A Dança é um bichinho que alimentamos todos desde cedo, apesar de nem sempre ser devidamente valorizado. Mas a sede de evoluir na dançar é gigante e muitas vezes esquecemo-nos que o mais importante é ser mais gentil com o nosso corpo e mente. O equilíbrio é extremamente importante para o dançarino, mas existem imensos fatores que podem ser prejudiciais se não forem tidos em conta, como piso onde dança, estúdios frios, calçado não adequado, deficiências nutricionais, não ter uma recuperação adequada, sono e qualquer história de lesões anteriores, etc. Os dançarinos tendem a dançar com a dor e alguns dançarinos mais jovens e menos experientes tentam fazer aula após aula, não tendo tempo suficiente para recuperar. É importante educar mais os mais novos sobre como se cuidarem. Em qualquer desporto profissional, os atletas são dispensáveis, existe sempre outro na fila para substituí-los e isso também é válido para dançarinos. Basta uma lesão mal curada para terminar tudo. A longevidade da carreira baseia-se em manter o corpo em equilíbrio sob várias perspetivas.

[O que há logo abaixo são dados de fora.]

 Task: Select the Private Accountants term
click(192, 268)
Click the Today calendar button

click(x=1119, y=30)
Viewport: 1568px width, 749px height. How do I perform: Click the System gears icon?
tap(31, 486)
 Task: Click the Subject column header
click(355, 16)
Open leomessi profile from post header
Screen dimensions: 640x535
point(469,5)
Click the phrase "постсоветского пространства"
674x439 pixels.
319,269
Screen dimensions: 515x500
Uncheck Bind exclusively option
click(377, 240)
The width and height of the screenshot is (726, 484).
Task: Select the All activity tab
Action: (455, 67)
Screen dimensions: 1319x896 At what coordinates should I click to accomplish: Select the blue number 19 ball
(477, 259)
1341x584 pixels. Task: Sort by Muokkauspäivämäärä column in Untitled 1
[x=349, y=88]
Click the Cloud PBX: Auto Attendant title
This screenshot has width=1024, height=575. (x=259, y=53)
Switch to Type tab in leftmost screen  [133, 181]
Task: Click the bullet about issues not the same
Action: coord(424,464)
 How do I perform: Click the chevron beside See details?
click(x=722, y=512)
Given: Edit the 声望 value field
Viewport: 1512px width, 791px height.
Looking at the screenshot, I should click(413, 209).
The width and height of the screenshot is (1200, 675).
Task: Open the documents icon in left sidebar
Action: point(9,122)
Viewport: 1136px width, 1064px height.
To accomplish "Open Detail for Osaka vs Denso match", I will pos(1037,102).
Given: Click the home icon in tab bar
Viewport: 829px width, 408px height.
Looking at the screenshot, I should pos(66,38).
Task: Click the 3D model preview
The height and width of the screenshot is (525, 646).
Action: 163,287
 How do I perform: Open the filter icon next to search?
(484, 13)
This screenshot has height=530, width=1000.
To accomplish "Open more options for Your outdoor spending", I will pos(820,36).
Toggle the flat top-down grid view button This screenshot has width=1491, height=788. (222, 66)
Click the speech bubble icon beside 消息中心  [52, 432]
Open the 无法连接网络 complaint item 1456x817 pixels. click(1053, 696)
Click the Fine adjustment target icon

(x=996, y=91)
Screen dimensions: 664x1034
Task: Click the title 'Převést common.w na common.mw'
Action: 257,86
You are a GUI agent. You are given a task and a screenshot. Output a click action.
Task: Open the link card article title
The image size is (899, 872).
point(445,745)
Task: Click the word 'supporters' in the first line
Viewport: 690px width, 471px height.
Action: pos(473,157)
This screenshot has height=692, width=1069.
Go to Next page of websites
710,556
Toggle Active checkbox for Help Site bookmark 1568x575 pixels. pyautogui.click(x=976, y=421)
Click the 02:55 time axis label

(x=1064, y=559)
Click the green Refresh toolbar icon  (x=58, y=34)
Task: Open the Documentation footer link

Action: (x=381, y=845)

A medicina chinesa mantem um sistema equilibrado, não apenas exercícios para treino cruzado para permitir que os dançarinos descansem e recuperem das extenuantes demandas de ensaios, mas também tratamentos com acupuntura (inserção de agulhas finas em pontos específicos do corpo para estimular a restauração e manutenção da saúde e do equilíbrio), Moxabustão (envolve a queima de Artemísia chinesa (Artemesiae vulgaris) em certos pontos de acupuntura designados para estimular o fluxo de sangue e o Qi e gerar a cura), Ventosas ( é um método de trazer congestão profunda de Qi e/ou sangue, para a superfície do corpo. É criado um vácuo parcial nas ventosas e estas são colocadas sobre a pele para puxar os tecidos subjacentes e estimular a cicatrização) e as fórmulas à base de ervas que podem ser usadas para melhorar o desempenho e manutenção, assim equilibram a totalidade de seu sistema para prevenir lesões, sejam elas provocadas por muito stress físico, mental ou emocional.
O melhor exemplo da perspetiva oriental sobre o dançarino social para mim é o momento do abraço. Aquele momento que já todos partilhamos e sentimos. Entre risos e gargalhadas, entre conversas e silêncios, entre danças intermináveis, onde a felicidade domina o momento que respiramos fundo e abastecemos o nosso centro com oxigénio, enquanto desfrutamos do nosso Qi (da nossa energia vital, do Qi da pessoa que está connosco e o Qi do ambiente que nos rodeia) usando a música como canal de ligação. Esse é o ponto de equilíbrio perfeito. O momento onde somos felizes por viver, fazer viver e ver viver através da dança.